> _Aim of the exercise_
Reproduce the portion of the hearing transcript between "Secretary PATTERSON. The way" and "to civilian work.", inclusive.

Senator HAWKES. Very well.

Secretary PATTERSON (continuing). War has cut industry off from its primary source of workers-young men coming of working age. Virtually all young men of 18 who are physically fit enter the armed forces. War industry can get only the IV-F's and of course it does not get all of them.

Senator HILL. When a man is rejected and put in IV-F there is no control over what he does; he can go back and jerk soda water, can he not?

Secretary PATTERSON. He is entirely a free agent.

Senator CHANDLER. Don't we suffer a lot because of that?

Secretary PATTERSON. Of course we do.

Senator CHANDLER. Are there not a lot of IV-F's that could do a lot of things other than as they please?

Secretary PATTERSON. Absolutely.

Senator CHANDLER. What is the remedy for that?

Secretary PATTERSON. I think the passage of this bill.

Senator REVERCOMB. Can you not change your rules of accepting men in the Army and take some of these IV-F's and put them in places where they could serve?

Secretary PATTERSON. This bill as originally introduced provided for that, but the Army has all of the limited-service men it can possibly use.

Senator HILL. You mean, as far as Army duties are concerned? Secretary PATTERSON. Yes, sir.

Senator HILL. You do not need any more limited service men as far as the military machine is concerned?

Secretary PATTERSON. Of the 900,000 men to be inducted in the first 6 months, both the Army and the Navy want those men to be fit for combat, for all around service, and we have no use and no need for IV-F's or men who as soon as they get into the Army will have to be taken care of in a hospital. We are short of nurses already. We need them in civilian industry.

Senator REVERCOMB. Why not put them in the hospitals? I understand you have a million and a half men in warehouses working as guards.

Secretary PATTERSON. The great bulk of those are limited service. men or returned veterans. They have cleaned out the Army in the continental zones. The Army Ground Service and Service Forces have been cleaned of general-service men. There are still some left in the air forces fit to go overseas who haven't gone over.

Senator MAYBANK. I think one of the reasons for difficulty among people in the farm groups, especially down home, is because of this IV-F reason. Many of the colored laborers will be classified IV-F and then they will quit their jobs on the farm and go to town and get a job as a bellboy or waiter where they get three times as much wages as they did before being put in IV-F.

Secretary PATTERSON. The way to mobilize the IV-Fs is to get them placed in essential civilian industry rather than take them into the armed forces. I have given a great deal of thought to that.

Senator REVERCOMB. If you took them into the armed forces you would have sole control over them?

Secretary PATTERSON. Of course, that is a good argument for this bill. They say: "Put them in the Army so you can control them." Why must they go into the Army in order to be controlled when you want them in civilian industry as civilians? It would raise all kinds of problems if you had them in the Army and then try to assign them to civilian work.

> _Source information_

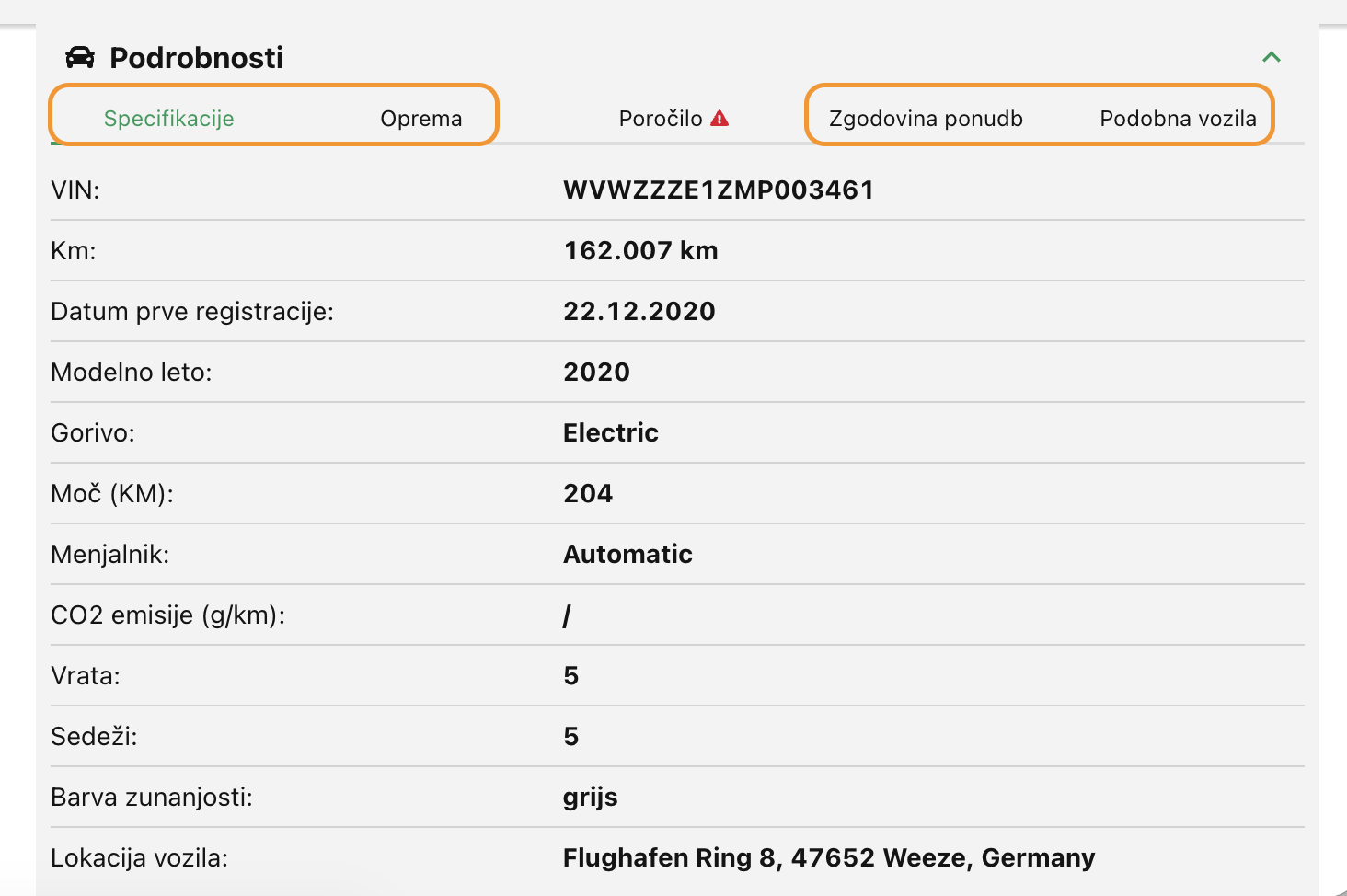Screen dimensions: 1347x896
Task: Collapse the Podrobnosti section with the chevron
Action: coord(1272,57)
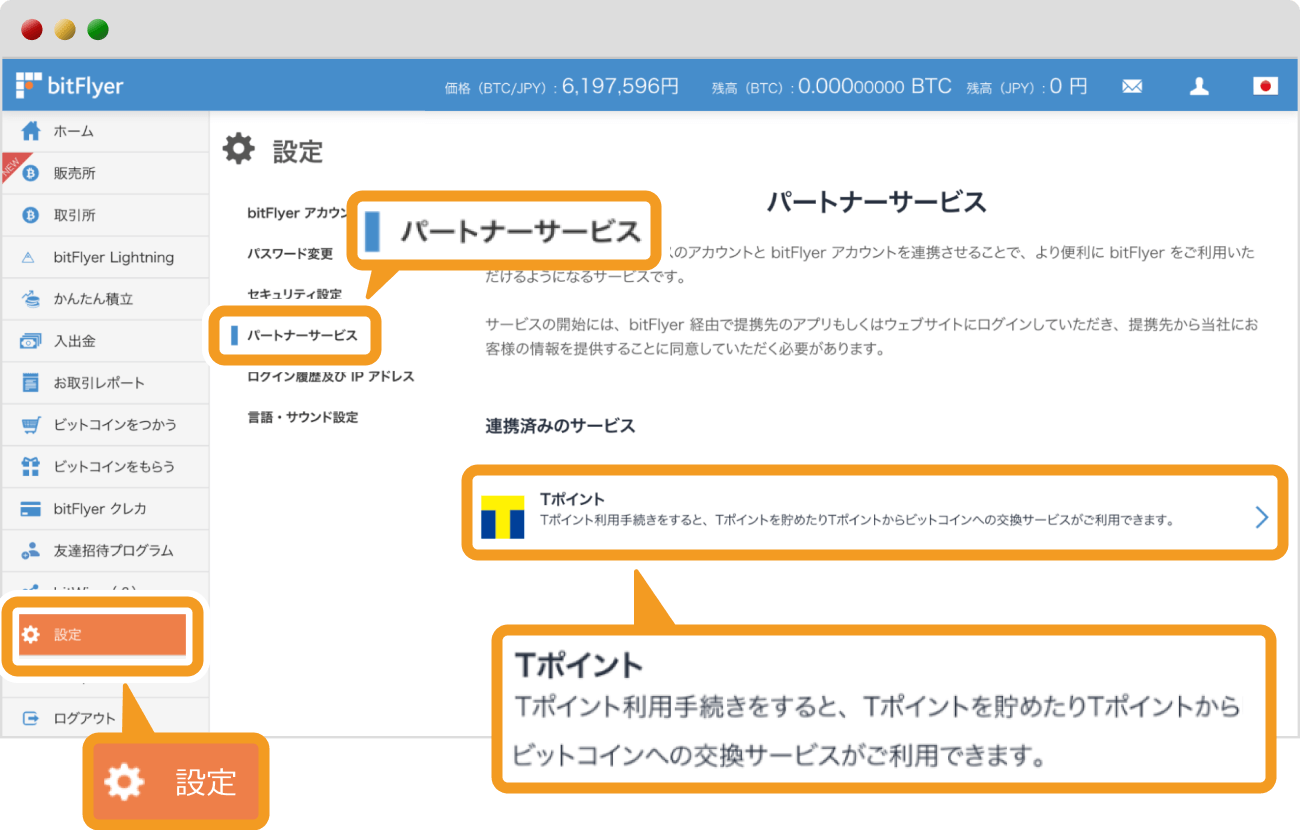Open the mail envelope icon
Image resolution: width=1300 pixels, height=830 pixels.
[x=1132, y=87]
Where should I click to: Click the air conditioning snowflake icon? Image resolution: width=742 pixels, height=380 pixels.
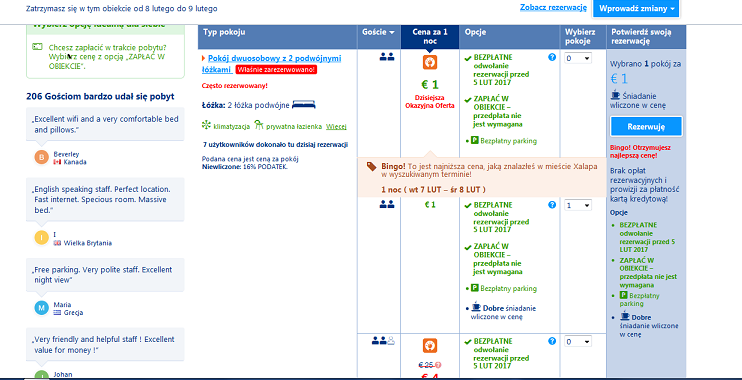point(206,125)
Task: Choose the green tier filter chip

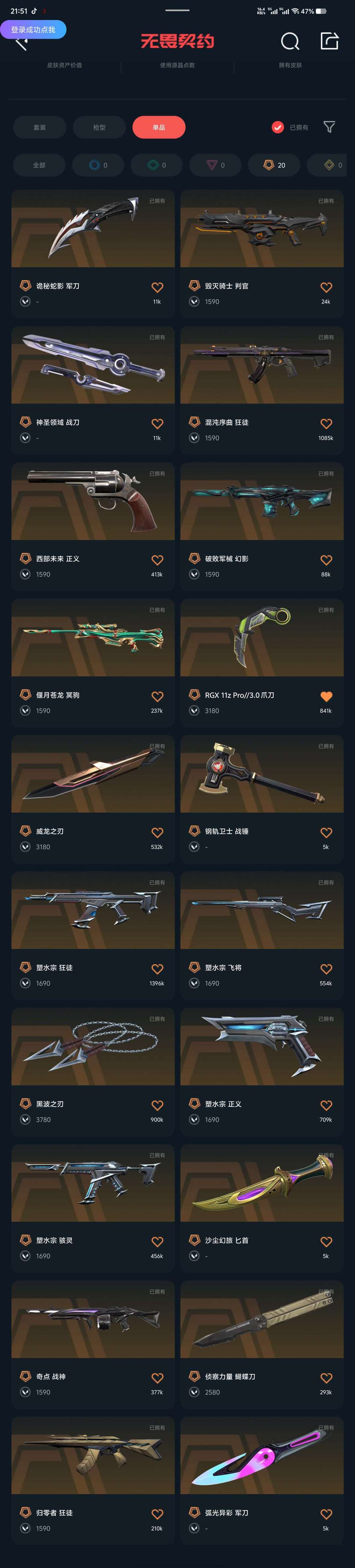Action: click(156, 165)
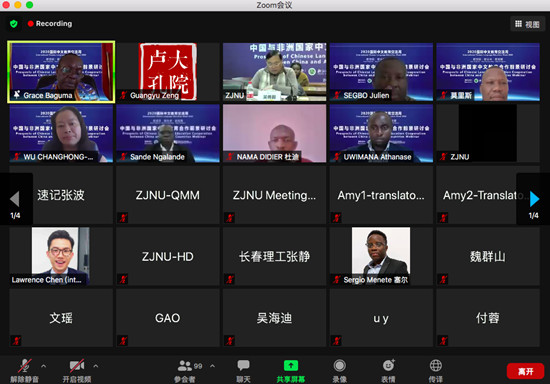Select Lawrence Chen's video tile
The image size is (550, 384).
point(61,256)
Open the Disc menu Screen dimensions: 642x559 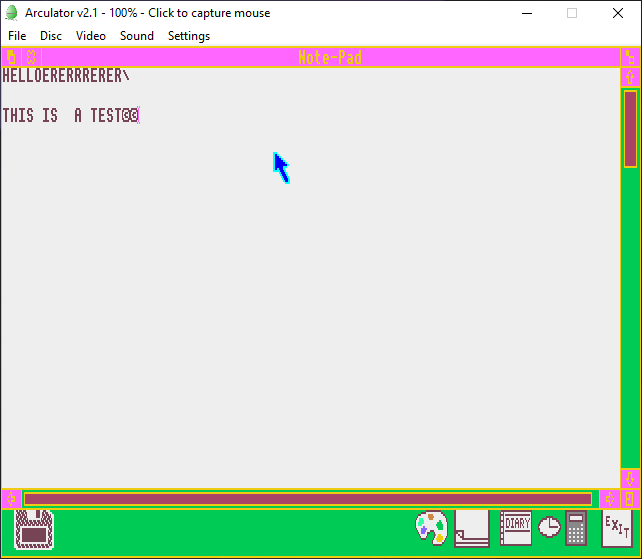(51, 36)
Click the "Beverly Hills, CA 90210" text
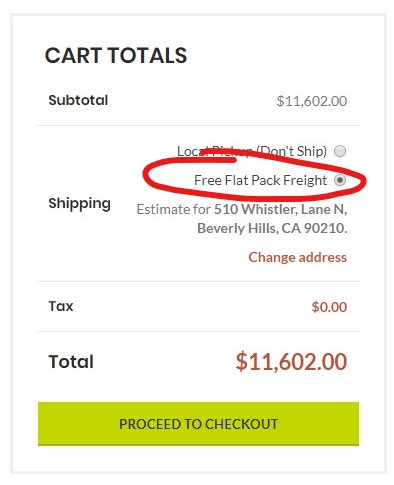The height and width of the screenshot is (485, 394). click(271, 228)
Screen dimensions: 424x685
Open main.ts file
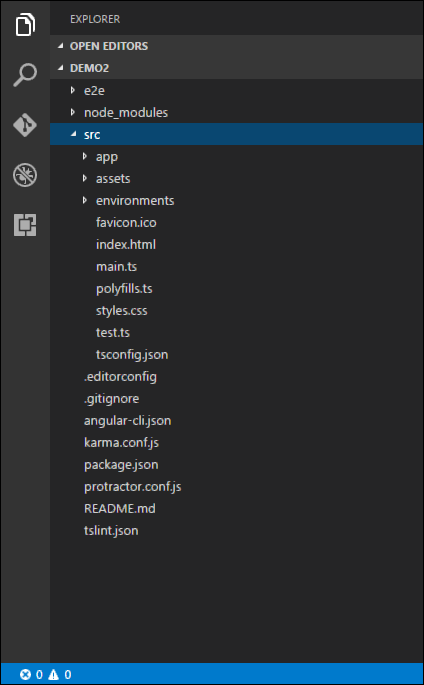pyautogui.click(x=116, y=266)
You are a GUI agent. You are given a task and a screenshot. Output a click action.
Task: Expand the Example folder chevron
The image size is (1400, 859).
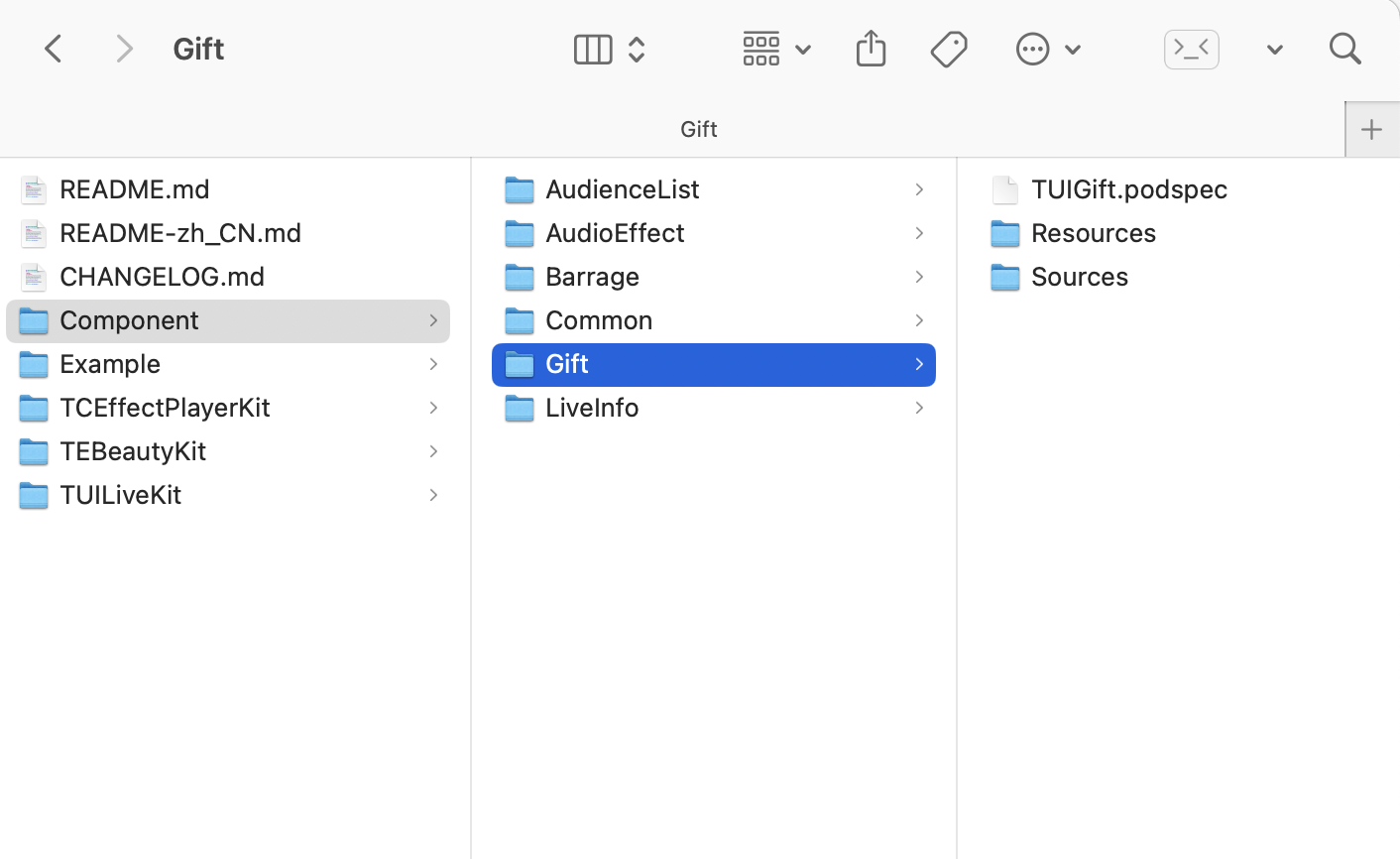433,364
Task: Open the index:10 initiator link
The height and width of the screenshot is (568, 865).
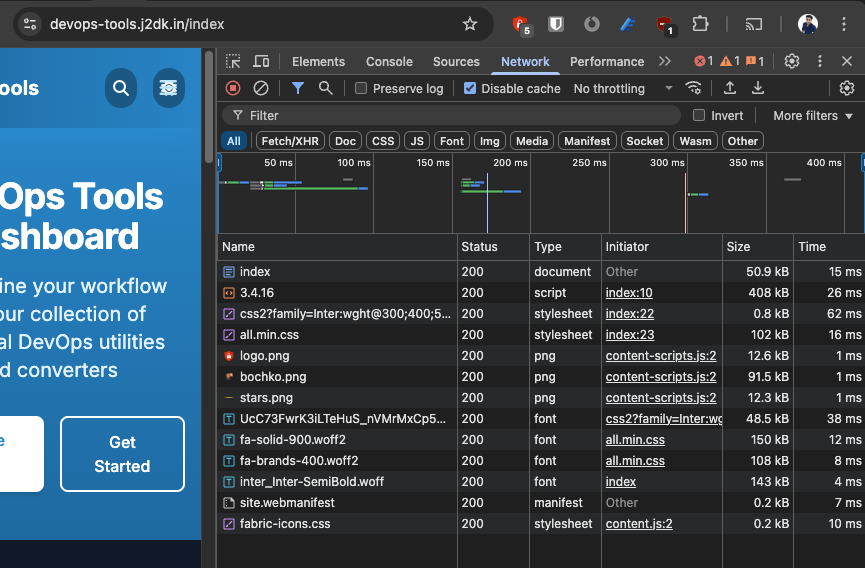Action: [x=628, y=293]
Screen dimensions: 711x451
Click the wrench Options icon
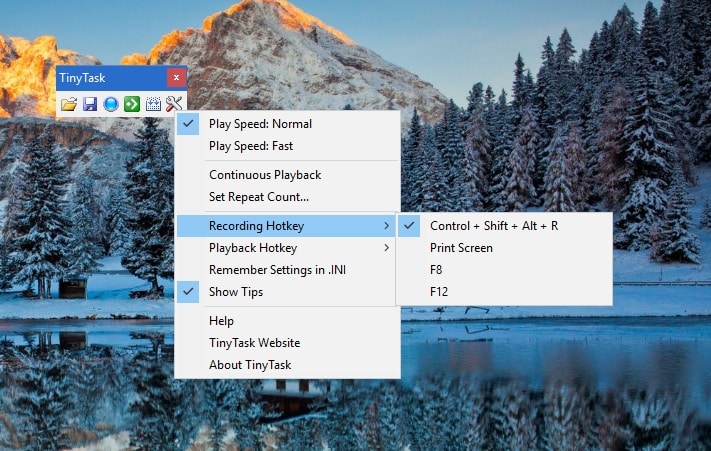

> _Expected answer_
Secretary PATTERSON. The way to mobilize the IV-Fs is to get them placed in essential civilian industry rather than take them into the armed forces. I have given a great deal of thought to that.

Senator REVERCOMB. If you took them into the armed forces you would have sole control over them?

Secretary PATTERSON. Of course, that is a good argument for this bill. They say: "Put them in the Army so you can control them." Why must they go into the Army in order to be controlled when you want them in civilian industry as civilians? It would raise all kinds of problems if you had them in the Army and then try to assign them to civilian work.